> [SHORT PROBLEM 1]:
Answer these questions about the forum thread:
(a) Whose words does Tsap quote before replying "I agree totally"?
(b) Which actor does KHayes666 name as playing the sidekick Sir William?
(c) In the passage quoted from maxoutfa, what is history said to give to the present?

> [QUOTED PASSAGE]:

Your whole point was worrying about ignorance from the banning of such material. I'm simply arguing that the actual historical information put forth in fiction has no bearing on actual FACTS to further advance knowledge of what actually transpired during those times. 

Sure, you can gain some personal perspective, maybe learn someone else's personal philosophy, but the truth still remains that whatever "knowledge" someone gains from fiction is taken at a personal level, and not something that can be considered as concrete truth across the board. You cannot "teach" someone how to interpret a point of view or philosophy. You can suggest, you can guide, but you can't teach it, and just because someone isn't privy to your own perspective doesn't make them unenlightened or ignorant of anything at all.


----------



## Tsap

katorade said:


> I dunno, that sort of undermines the efforts of the people that put the original theory into effect and actually made it work.



I agree totally. IMHOP history should be left lie and archives stay as they are. Yet people tend to find new facts and historians like to write new books for many reasons, political or personal, I imagine.


----------



## KHayes666

Tsap said:


> I agree totally. IMHOP history should be left lie and archives stay as they are. Yet people tend to find new facts and historians like to write new books for many reasons, political or personal, I imagine.



The New Adventures of George Washington starring Alan Alda along with Dennis Hopper as his sidekick Sir William


----------



## Tsap

KHayes666 said:


> The New Adventures of George Washington starring Alan Alda along with Dennis Hopper as his sidekick Sir William



Indeed sir!  Wheee!


----------



## Green Eyed Fairy

maxoutfa said:


> I'm not saying that the piece was written to educate, simply that the possibility exists that someone might learn something that they did not know beforehand in regards to the mores and practices of the past (I have probably learned more from historical fiction than from dusty history books as the context are much more fulfilling).
> 
> Historical attitudes towards children and women - not going to be bothered with. This I don't understand. Simply because we in the west have moved on and no longer tolerate child labour or pre suffragette climate towards women doesn't mean that it should not be spoken of, lest future generations forget what was sacrificed to bring us to where we are.
> 
> It is pretty much common knowledge that in China to this day, many families kill off their female offspring; should this be ignored or later swept under the table by future generations? History is what gives context to the present. That is why I "shot" for including other examples of things we in the west have moved past - the similarity that we have moved past them, but should not ignore that they happened (and since some here have found it objectionable that a 13 year old was wed to an 18 year old.... this makes the analogy not "bloated", merely that in all cases it is found objectionable, and as one is being censored, then we run the risk of censoring all, thus ignoring history (and are therefore doomed to repeat it, as some pundit once wrote).
> 
> When you mentioned the possibility of writing a story concerning the slave owner "taking" their female slaves: I have not written such a story, but can see nothing wrong with someone doing so - again, they are not advocating the practice, simply writing a fiction couched in the reality of the period. I have read several novels and seen several films where this has been an important plot point. Do I find it pleasing - no. Would I censor such works - same answer.
> 
> All I'm really trying to say here is that the world isn't a pretty place, and history is filled with all kinds of attrocities; to ignore them is to run the risk of fostering an invironment where such things can take hold.
> 
> That is my take on censorship.

> [DATA SUPPLIED]:

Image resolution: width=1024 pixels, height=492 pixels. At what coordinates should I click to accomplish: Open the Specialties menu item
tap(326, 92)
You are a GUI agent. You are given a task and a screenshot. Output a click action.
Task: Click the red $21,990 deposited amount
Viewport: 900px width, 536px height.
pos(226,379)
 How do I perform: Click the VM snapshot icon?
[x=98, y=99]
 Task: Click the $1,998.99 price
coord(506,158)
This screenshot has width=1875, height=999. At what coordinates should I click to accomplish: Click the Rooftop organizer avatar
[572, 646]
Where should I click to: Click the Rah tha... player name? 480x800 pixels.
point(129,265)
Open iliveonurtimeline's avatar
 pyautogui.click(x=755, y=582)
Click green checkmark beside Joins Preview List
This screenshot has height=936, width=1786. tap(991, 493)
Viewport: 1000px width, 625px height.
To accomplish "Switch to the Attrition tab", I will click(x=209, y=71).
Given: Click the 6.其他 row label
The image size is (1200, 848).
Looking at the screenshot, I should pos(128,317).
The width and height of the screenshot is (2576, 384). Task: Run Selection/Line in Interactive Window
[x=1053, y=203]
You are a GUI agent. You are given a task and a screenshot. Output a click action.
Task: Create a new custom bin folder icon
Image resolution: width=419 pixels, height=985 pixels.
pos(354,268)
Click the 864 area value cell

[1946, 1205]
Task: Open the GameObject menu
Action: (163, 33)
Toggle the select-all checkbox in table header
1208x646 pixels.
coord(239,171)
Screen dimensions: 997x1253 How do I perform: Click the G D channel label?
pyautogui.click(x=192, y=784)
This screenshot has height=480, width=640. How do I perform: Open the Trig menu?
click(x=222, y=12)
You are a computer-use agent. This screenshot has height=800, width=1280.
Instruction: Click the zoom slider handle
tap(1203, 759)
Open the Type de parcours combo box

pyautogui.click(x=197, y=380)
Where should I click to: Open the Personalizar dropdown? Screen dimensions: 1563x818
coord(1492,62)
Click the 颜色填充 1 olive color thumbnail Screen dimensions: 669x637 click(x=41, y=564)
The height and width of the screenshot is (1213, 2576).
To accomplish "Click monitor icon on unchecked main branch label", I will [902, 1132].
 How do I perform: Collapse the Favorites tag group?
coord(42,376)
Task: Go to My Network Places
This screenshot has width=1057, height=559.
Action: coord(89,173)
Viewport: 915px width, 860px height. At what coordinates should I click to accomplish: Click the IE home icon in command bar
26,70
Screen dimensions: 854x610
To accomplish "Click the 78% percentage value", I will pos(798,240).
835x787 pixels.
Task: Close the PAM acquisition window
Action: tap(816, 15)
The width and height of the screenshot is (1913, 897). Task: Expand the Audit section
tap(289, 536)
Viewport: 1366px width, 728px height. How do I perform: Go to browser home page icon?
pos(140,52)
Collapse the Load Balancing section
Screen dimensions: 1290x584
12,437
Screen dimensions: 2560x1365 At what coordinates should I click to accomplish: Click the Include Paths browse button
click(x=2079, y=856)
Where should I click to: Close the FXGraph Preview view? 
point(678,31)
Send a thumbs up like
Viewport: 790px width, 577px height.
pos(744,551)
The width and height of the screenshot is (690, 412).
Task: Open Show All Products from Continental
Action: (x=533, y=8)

> [SHORT PROBLEM 2]: From the rows, print without any change the lines that begin at the line containing "This screenshot has width=1875, height=999." and stop after the line containing "[x=1053, y=203]".

> [FULL OUTPUT 1]:
(a) katorade
(b) Dennis Hopper
(c) Context

> [FULL OUTPUT 2]:
This screenshot has width=1875, height=999. At what coordinates should I click to accomplish: Click the Rooftop organizer avatar
[572, 646]
Where should I click to: Click the Rah tha... player name? 480x800 pixels.
point(129,265)
Open iliveonurtimeline's avatar
 pyautogui.click(x=755, y=582)
Click green checkmark beside Joins Preview List
This screenshot has height=936, width=1786. tap(991, 493)
Viewport: 1000px width, 625px height.
To accomplish "Switch to the Attrition tab", I will click(x=209, y=71).
Given: Click the 6.其他 row label
The image size is (1200, 848).
Looking at the screenshot, I should pos(128,317).
The width and height of the screenshot is (2576, 384). Task: Run Selection/Line in Interactive Window
[x=1053, y=203]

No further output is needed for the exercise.